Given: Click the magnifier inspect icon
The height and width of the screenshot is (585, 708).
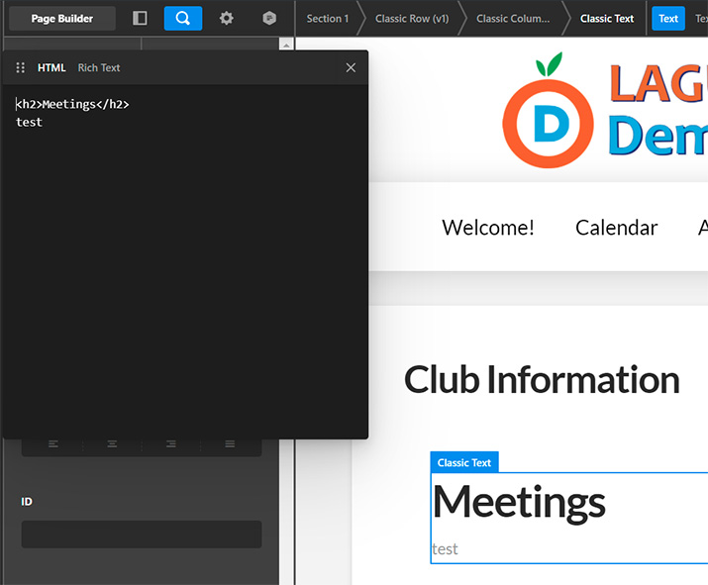Looking at the screenshot, I should click(183, 18).
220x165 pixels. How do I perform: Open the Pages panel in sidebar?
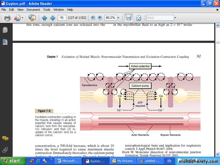[x=5, y=30]
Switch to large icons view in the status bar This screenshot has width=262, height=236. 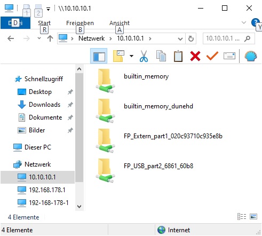coord(253,217)
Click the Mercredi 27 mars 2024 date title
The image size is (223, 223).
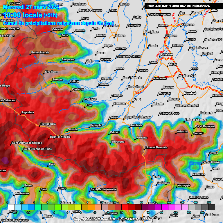[x=30, y=6]
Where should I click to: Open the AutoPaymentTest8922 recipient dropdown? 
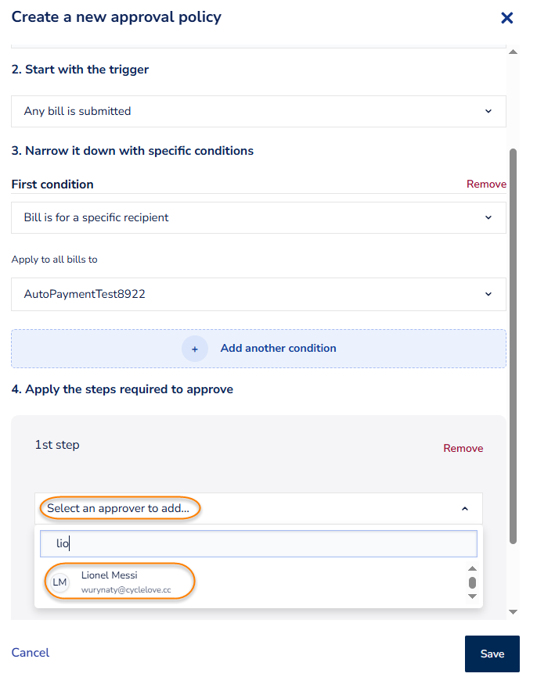tap(258, 294)
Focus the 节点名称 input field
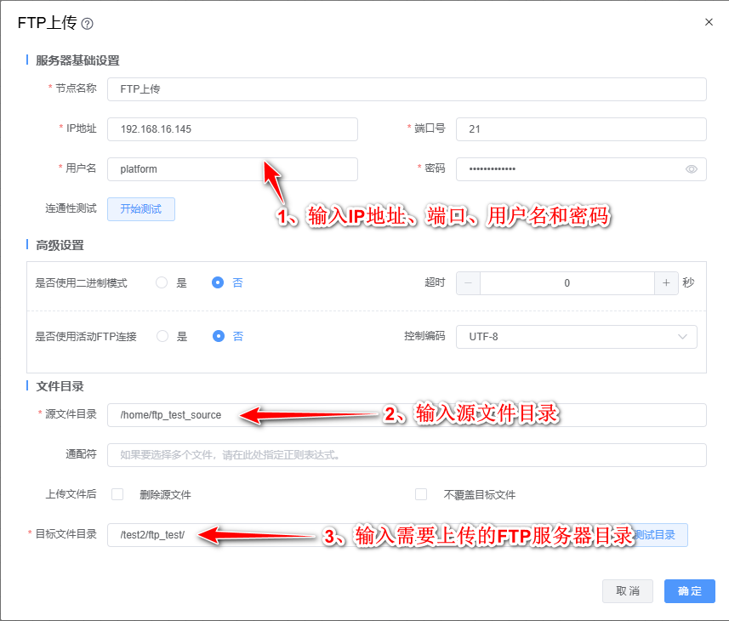The image size is (729, 621). (407, 89)
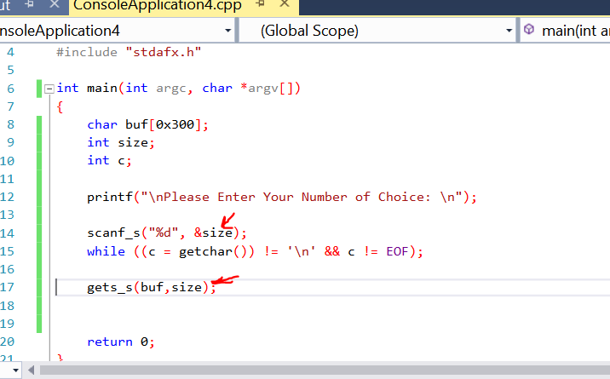Close the ConsoleApplication4.cpp tab
The height and width of the screenshot is (379, 610).
click(286, 5)
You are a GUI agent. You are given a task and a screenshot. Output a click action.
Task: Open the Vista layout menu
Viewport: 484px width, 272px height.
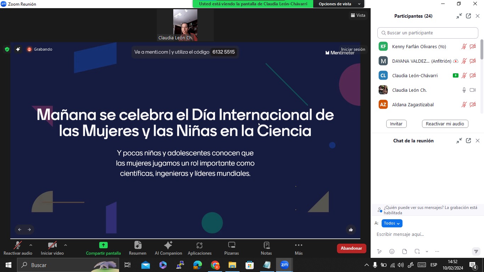[x=358, y=15]
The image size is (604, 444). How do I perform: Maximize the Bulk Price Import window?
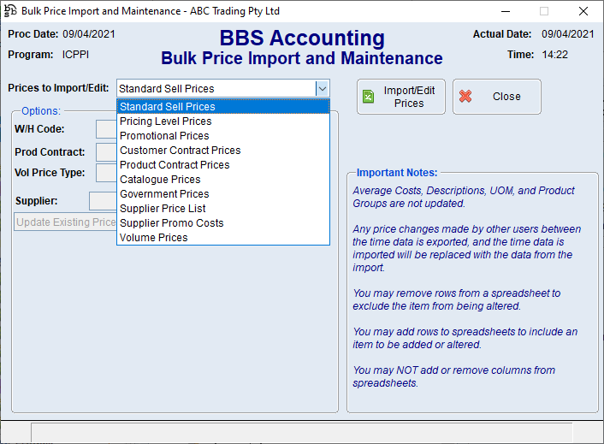coord(544,11)
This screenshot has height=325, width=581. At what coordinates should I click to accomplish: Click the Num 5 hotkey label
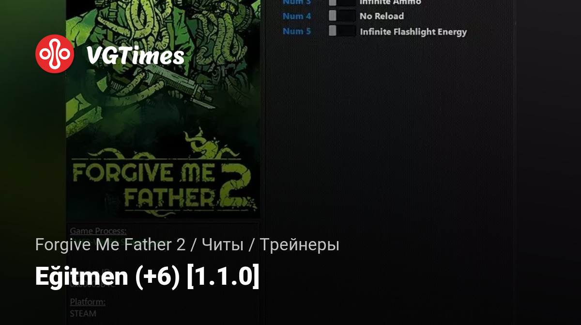(x=297, y=31)
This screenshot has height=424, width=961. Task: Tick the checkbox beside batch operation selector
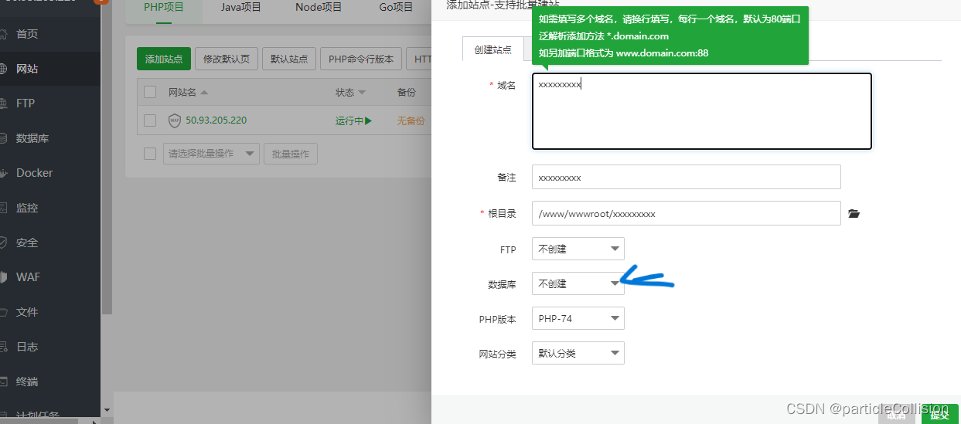coord(150,154)
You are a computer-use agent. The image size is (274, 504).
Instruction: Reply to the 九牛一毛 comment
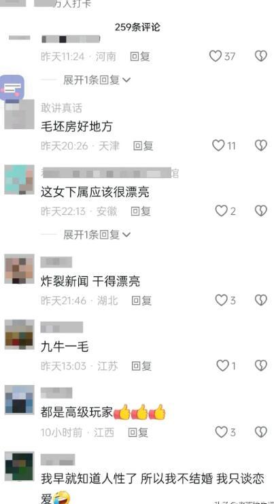(x=141, y=366)
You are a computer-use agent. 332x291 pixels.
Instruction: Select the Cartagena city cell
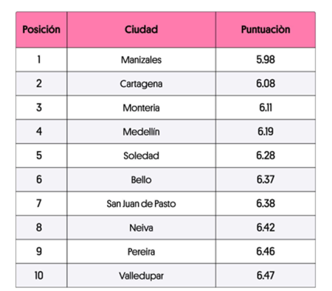click(141, 83)
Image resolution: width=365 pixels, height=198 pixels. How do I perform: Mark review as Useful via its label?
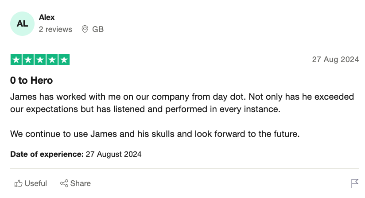click(x=36, y=183)
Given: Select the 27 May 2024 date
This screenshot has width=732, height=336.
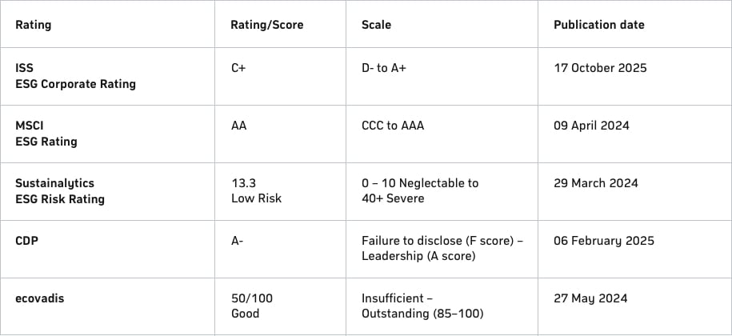Looking at the screenshot, I should (x=590, y=298).
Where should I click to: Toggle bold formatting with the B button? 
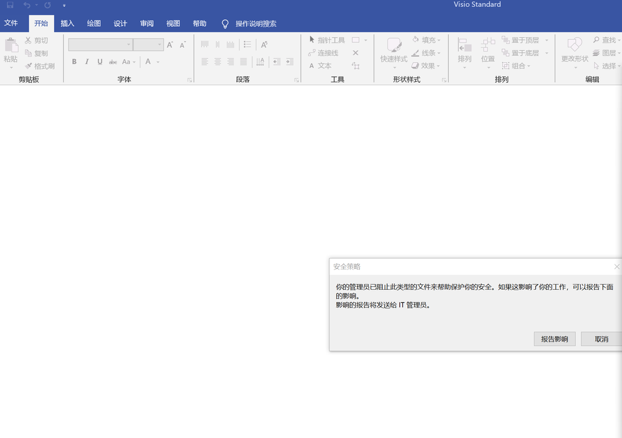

What to do — Only lines containing the word "agent" should appear in the answer, and every such line from the records above must be there.

Task answer —
You are a GUI agent. You are given a task and a screenshot. Output a click action.
You are a computer-use agent. The image size is (274, 504).
You are a computer-use agent. 332x291 pixels.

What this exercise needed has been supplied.